Mark Bibbey Chief Executive at Poppyscotland said:
We want people to understand that key organisations in the area of support provision have joined forces to provide a more holistic provision for aged veterans. If a veteran is engaged with one organisation, for example, they can immediately be referred to another – or multiple consortium members if required. The essence is strength in numbers and we want the identity of our consortium to reflect this.
Age UK received £4.4 million for its Joining Forces scheme, which gives up to 12 weeks of tailored support for older veterans across the country, providing information and advice, practical support at home, access to social events and digital technology, and opportunities to become more active.
Steve Hampson, Head of Innovation & Programmes at Age UK said:
Joining Forces allows us to build on the work we already do across the country with older veterans and to reach out to those who may need more support. The grant means we can develop and test our services, and learn more about how best to support older veterans to get more out of later life. Our work has at its core what older people want to achieve for themselves.
£4.8 million was awarded to the Legion Healthy Living Portfolio, led by The Royal British Legion, to promote healthy living through a number of ways including local activities, research to improve services, and the training of specialist staff.
Steve Baynes, Head of Grants and Social Policy at The Royal British Legion said:
This grant will help the Legion continue its work with a network of charities, supporting the Armed Forces community through thick and thin. In particular, the grant will enable us and our partners to focus on achieving lasting social change for aged veterans. The veterans to benefit will be from a range of communities, including those who are at risk of becoming socially isolated, struggling with their physical or mental health, with hearing loss or in residential care.

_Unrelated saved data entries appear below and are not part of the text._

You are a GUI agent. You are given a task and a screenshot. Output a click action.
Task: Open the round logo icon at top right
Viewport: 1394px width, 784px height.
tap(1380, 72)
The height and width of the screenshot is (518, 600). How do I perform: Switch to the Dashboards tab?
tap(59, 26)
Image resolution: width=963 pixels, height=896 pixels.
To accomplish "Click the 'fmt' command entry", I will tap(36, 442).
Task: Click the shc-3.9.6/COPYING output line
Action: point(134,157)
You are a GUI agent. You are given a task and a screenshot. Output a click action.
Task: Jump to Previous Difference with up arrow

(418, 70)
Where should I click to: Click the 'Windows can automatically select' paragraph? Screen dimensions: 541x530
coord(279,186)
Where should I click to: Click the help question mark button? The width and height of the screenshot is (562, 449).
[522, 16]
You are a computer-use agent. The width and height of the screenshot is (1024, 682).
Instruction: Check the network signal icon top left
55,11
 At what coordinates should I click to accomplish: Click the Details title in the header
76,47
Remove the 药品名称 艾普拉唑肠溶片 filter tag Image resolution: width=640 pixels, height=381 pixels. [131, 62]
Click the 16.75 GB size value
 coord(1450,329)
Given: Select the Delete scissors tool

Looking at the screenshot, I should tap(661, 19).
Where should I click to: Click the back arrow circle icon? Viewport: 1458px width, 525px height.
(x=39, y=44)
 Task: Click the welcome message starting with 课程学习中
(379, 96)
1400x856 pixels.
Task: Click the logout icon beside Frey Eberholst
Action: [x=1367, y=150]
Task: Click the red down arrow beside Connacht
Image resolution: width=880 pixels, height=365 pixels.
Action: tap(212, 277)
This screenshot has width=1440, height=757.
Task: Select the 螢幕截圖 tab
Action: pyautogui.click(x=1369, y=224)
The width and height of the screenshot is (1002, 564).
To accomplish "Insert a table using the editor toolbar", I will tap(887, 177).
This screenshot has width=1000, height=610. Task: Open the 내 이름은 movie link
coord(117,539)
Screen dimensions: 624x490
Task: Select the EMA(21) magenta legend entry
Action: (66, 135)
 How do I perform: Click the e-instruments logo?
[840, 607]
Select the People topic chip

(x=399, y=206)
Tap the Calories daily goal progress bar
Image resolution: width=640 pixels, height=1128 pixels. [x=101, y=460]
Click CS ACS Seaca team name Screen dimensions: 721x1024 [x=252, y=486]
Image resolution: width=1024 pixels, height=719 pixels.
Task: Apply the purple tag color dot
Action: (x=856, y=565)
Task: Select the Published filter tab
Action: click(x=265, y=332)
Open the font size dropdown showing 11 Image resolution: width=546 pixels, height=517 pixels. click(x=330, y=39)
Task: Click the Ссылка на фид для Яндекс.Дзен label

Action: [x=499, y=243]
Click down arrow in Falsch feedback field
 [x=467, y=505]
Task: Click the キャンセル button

Many of the projects will also benefit carers and family members of those who Served, and some are research-oriented so that we, as a society, are better informed of current and emerging needs.
The ten charities to receive the awards are Age UK, Poppyscotland, The Royal British Legion, the British Nuclear Test Veterans Association, Cornwall Rural Community Charity, Rural Action Yorkshire, St Johns and Red Cross Defence Medical Welfare Service, Age Cymru, Seafarers UK, and Hospice UK.
The Aged Veterans Fund which was set up in 2015, had a total of £30 million of LIBOR funds available to support older veterans.
It is designed to support non-core health, wellbeing, and social care needs for older veterans (born before 1 January 1950), including surviving Second World War veterans, those who undertook National Service, and other voluntary enlisted veterans who may need some focused support in relation to their health and social care needs.
This final round of awards comes after the Aged Veterans Fund initially granted £6.6 million to eight organisations in 2016.